FDA’s Lessons on Internal Reporting

Aside from all the FCPA news that’s been happening lately, compliance officers also have a cautionary tale to consider this week about internal reporting. We have the fiasco of the Food & Drug Administration and a whistleblower trying to raise alarms about poor conditions at Abbott Nutrition’s infant formula manufacturing plant in Michigan.

The Washington Post broke the story earlier this week, and compliance professionals with babies at home may want to strap on a helmet since you’ll be banging your head against the wall before we’re done. 

As reported in the Post, a whistleblower submitted a detailed report to the FDA about their concerns for the Abbott plant last October. The report then languished for another four months before it finally was escalated in February to senior food safety officials at the FDA who could understand the gravity of the problem. 

By the time the whistleblower’s report did reach the desk of Frank Yiannas, the FDA’s deputy commissioner for food policy, one infant had already died and at least two more were hospitalized. Another infant died soon thereafter, and the FDA rushed to shut down the plant — which directly led to the infant formula shortage gripping the country today.

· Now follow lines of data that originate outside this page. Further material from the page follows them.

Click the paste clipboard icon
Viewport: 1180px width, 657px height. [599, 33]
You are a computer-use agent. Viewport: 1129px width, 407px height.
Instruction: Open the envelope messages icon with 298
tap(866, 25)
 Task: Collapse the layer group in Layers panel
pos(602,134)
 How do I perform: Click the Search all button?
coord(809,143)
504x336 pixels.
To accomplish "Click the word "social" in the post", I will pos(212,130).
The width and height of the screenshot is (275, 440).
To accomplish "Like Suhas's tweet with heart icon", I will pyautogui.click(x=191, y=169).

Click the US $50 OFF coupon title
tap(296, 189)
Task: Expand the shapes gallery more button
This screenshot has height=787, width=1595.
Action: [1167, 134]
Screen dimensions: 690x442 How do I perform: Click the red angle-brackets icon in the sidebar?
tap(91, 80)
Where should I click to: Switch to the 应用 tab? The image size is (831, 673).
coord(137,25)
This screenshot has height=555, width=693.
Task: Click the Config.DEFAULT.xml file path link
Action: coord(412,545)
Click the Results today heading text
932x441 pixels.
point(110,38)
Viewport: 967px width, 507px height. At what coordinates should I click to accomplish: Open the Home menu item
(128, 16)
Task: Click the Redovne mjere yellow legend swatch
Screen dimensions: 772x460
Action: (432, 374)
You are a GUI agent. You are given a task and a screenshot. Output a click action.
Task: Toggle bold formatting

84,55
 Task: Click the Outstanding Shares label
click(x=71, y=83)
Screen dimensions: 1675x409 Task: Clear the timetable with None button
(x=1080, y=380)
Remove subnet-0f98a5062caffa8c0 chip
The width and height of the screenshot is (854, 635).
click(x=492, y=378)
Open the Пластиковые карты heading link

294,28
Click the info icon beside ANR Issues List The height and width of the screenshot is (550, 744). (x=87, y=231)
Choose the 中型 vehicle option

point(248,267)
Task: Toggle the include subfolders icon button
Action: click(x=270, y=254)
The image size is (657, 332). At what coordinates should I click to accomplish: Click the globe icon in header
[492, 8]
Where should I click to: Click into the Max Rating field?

What will make compliance officers scream is that the FDA ignored the whistleblower’s report for four months because neither the FDA’s food policy divisions nor the agency’s food safety inspectors need to report to Yiannas. Rather, those divisions report directly to the FDA commissioner, who historically hails from a medical background and puts a priority on pharmaceutical issues. 

So we had a flawed organizational structure that thwarted the escalation of internal reports to executives who could properly assess the issue. Families across the country are paying the price of that mistake. 

That’s the lesson here for corporate compliance and audit professionals: assess the mechanics of your internal reporting system, to be sure that reports are classified properly; and assess the oversight of your issues management process, to be sure that once a report enters the system, it goes to people with the competence and authority to address it.

Internal Reporting and Escalation

Yiannas’ interview with the Washington Post makes for disturbing reading. The killer quote is probably this: 

“It wasn’t sent to me, and it wasn’t shared with me internally. How does this happen?” Yiannas, who previously ran the food safety program for Walmart, the nation’s largest grocer, told the Washington Post. “There were early signals, and in any safety profession you want to take those seriously to stop the domino effect. That didn’t happen.”

Well, precisely. Yiannas actually raises two distinct but important points that internal reporting and issue management systems need to get right.

First is that bit about early signals. Yiannas is really talking there about risk identification: does your organization understand which individual pieces of evidence connect to the various risks that you face? 

To have that understanding, you need to compile a list of the risks you face; and then engage in a rigorous process to consider what evidence would connect to each risk. For example,  what words would a reporter use? What questions could you ask (in an online intake system, for example) to elicit critical information from a reporter? 

Then you can start to build an early-warning system that can correctly interpret those early signals Yiannas mentioned. (Or, more likely, you can have a productive conversation with internal reporting vendors to assure that their proposed structure meets your needs.)

The second important point is about taking things seriously. That’s risk escalation. 

Plenty of compliance technology vendors will say their systems can route each internal report to whomever at your company should see it. I take the vendors at their word and don’t worry about that part. (Although remember that report from earlier this year, finding that most companies don’t use any formal case management system.)

Instead, I worry that your org chart won’t align with the escalation path that each risk needs. That was the FDA’s problem, after all; Yiannas, head of the FDA’s Office of Food Policy & Response, didn’t see a 34-page whistleblower report raising serious questions about food safety. 

This is where internal audit teams could help. They can assess whether your internal reporting and case management system includes people with the right competency to evaluate the nature of the report

Sometimes that question has an easy answer. For example, if the report alleges fraudulent financial reporting, steer it to an investigator with expertise in accounting. Other issues might not be so clear, especially if they involve technical matters such as a cybersecurity weakness or manufacturing defects. 

You might also need to consider office politics and turf wars. Again, internal audit can be your friend here, since they answer to the board’s audit committee and have more ability to recommend structural changes. 

On Reforming the FDA

The House held hearings earlier this week to explore the infant formula crisis, including whether the FDA needs structural changes so it can address such risks more quickly. Consumer groups and food safety advocates are already calling for just such structural change. 

I’d be remiss if I didn’t stress that the FDA should be led by a physician or some similar person with expertise in pharmaceuticals and public health — especially these days, as we still struggle to put the covid pandemic behind us. But the agency does have dual objectives of food safety and drug industry oversight. So FDA leadership needs to assure that its organizational structure allows competent people in each field to see internal reports relevant to their expertise. 

That’s a point the corporate world needs to embrace, too.